Wenn Frauen, die unverhofft Mütter werden, zusammenhalten: Pedro Almodóvars neuer Film ist umwerfend gut – mit einer fabelhaften Penélope Cruz in der Hauptrolle und Milena Smit als wunderbare Newcomerin.

Unterschiedlich und doch magisch voneinander angezogen: Janis (Penélope Cruz, rechts) und Ana (Milena Smit).

von Beat Felber

Der spanische Kultregisseur Pedro Almodóvar hat definitiv an Müttern einen filmischen Narren gefressen. Immer wieder thematisiert er ihre Rolle: Sei dies innerhalb der Familie oder generell in der Gesellschaft. Insbesondere bleibt «Todo sobre mi madre» in Erinnerung, mit dem Aldmodóvar im Jahr 2000 den Oscar für den besten ausländischen Film gewonnen hat.

Und jetzt doppelt der mittlerweile 72-jährige Spanier gleich mit mehreren Müttern im Filmtitel nach. Wie schon vor 21 Jahren spielt Penélope Cruz auch in «Madres paralelas» die Hauptrolle. Sie ist, so Almodóvar, überschwänglich, «meine liebste aller Mütter». Warum dem so ist? Dazu meinte der Regisseur kürzlich in einem Interview mit der «Sonntagszeitung» augenzwinkernd: «Wenn ich das wüsste… Das müssen sie meinen Psychiater fragen.»

Wie auch immer, man kann den Regisseur für seine Wahl nur beglückwünschen, denn Cruz spielt in seinem neuen Film überragend. Janis heisst sie auf der Leinwand, ist alleinerziehende Fotografin und lernt bei einem Foto-Shooting den forensischen Historiker Arturo (Israel Elejalde) kennen. Seine Kontakte ermöglichen es Janis, ein persönliches Projekt zu finanzieren, mit dem ihre ganze Familie und ihr Heimatdorf unwiderruflich verbunden sind: Sie möchte nämlich ihre Vorfahren exhumieren, die während des Spanischen Bürgerkriegs (1936-1939), genau wie Hunderttausende anderer Spanierinnen und Spanier, unter widrigsten Umständen ermordet wurden – die Massengräber wurden teilweise bis heute nicht gefunden, auch weil nicht gross danach gesucht wird. Doch die Grosseltern von Janis wissen genau, wo ihre hauptsächlich männlichen Vorfahren einst verscharrt wurden. Diese historische Dimension im Film, die noch immer unerledigte Aufarbeitung des faschistischen Franco-Regimes, ist allerdings nur die grosse Klammer, welche die eigentliche Handlung umschliesst.

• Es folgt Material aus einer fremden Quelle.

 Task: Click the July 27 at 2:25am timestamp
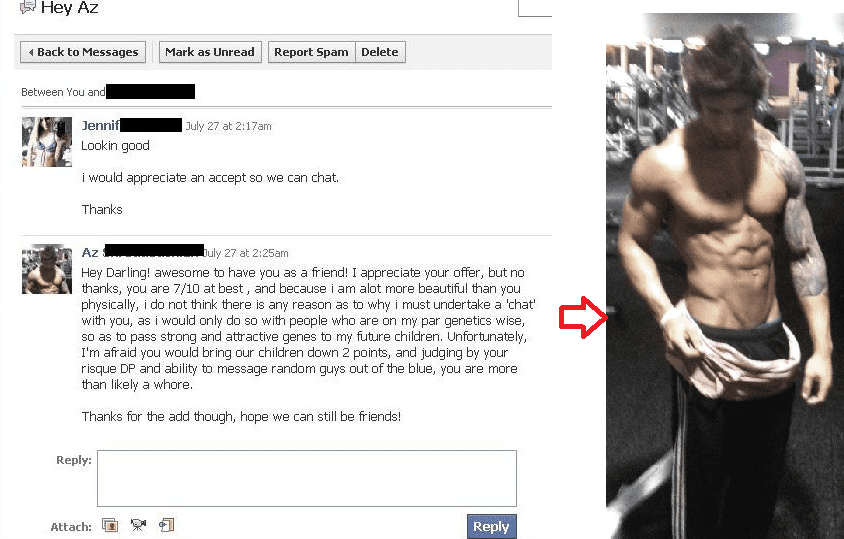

Almodóvar und das grosse Ganze, ohne dabei all die kleinen Geschichten zu vergessen – das passt zu diesem Meister des tiefgründigen Erzählens und der emotionalen Berührung. So zaubert er denn während rund zwei Stunden nicht nur eine, sondern gleich zwei wunderbare Familiengeschichten voller empathischer und solidarischer Mütter, voller Witz und mit einer einmal mehr einnehmenden Bildersprache auf die Leinwand.

Da verweben sich Schicksalsschläge und Geschichte, Freundschaften und Sinnlichkeit, Komplexität und Leichtigkeit zu einem Meisterwerk, dass man am Ende nur noch den Hut vor solch einer Meisterschaft ziehen kann.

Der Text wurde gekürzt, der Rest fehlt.